=== Data for this exercise ===

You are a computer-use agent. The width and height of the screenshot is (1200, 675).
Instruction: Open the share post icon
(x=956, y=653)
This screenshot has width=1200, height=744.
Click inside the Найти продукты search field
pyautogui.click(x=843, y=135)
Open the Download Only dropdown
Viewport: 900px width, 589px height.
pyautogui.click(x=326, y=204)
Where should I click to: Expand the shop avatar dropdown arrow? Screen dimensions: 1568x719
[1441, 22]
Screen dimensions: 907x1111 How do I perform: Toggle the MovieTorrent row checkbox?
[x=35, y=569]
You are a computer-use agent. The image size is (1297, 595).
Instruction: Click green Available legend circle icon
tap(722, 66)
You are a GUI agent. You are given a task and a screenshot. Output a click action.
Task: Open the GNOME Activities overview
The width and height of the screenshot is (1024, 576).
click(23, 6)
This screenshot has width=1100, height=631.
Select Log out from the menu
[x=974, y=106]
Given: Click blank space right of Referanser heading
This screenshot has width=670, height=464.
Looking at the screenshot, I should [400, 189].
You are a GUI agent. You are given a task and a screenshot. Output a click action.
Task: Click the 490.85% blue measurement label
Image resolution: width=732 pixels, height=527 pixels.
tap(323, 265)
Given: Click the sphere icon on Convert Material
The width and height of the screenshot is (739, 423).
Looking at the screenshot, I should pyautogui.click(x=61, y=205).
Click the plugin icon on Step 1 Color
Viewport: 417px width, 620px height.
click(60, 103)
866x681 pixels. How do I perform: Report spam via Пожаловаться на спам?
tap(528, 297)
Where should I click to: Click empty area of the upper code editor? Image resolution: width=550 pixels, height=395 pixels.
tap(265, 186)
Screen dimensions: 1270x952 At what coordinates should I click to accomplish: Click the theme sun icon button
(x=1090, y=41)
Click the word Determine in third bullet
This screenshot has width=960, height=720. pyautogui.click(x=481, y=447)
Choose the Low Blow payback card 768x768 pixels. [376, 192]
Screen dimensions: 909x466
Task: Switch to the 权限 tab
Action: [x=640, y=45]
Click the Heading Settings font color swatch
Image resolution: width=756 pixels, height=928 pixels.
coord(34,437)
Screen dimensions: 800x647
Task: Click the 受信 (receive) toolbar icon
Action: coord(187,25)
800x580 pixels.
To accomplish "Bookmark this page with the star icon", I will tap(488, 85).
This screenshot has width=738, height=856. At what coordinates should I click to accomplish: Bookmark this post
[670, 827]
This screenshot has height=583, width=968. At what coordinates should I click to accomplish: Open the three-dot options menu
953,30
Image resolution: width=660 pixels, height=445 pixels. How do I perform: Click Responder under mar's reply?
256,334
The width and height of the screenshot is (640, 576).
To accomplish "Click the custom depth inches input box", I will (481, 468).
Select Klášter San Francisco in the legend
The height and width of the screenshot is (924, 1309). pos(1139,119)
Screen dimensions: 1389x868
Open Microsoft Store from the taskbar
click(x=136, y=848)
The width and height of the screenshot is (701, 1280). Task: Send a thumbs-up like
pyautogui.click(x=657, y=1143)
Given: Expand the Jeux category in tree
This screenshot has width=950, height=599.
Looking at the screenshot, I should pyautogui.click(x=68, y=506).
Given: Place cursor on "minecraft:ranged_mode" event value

===

→ **Your objective**:
Once you find the string "will" in a line of the records, copy that line.

→ **Answer section**:
To accomplish "Bookmark this page with the star icon", I will tap(488, 85).
To accomplish "Click the custom depth inches input box", I will (481, 468).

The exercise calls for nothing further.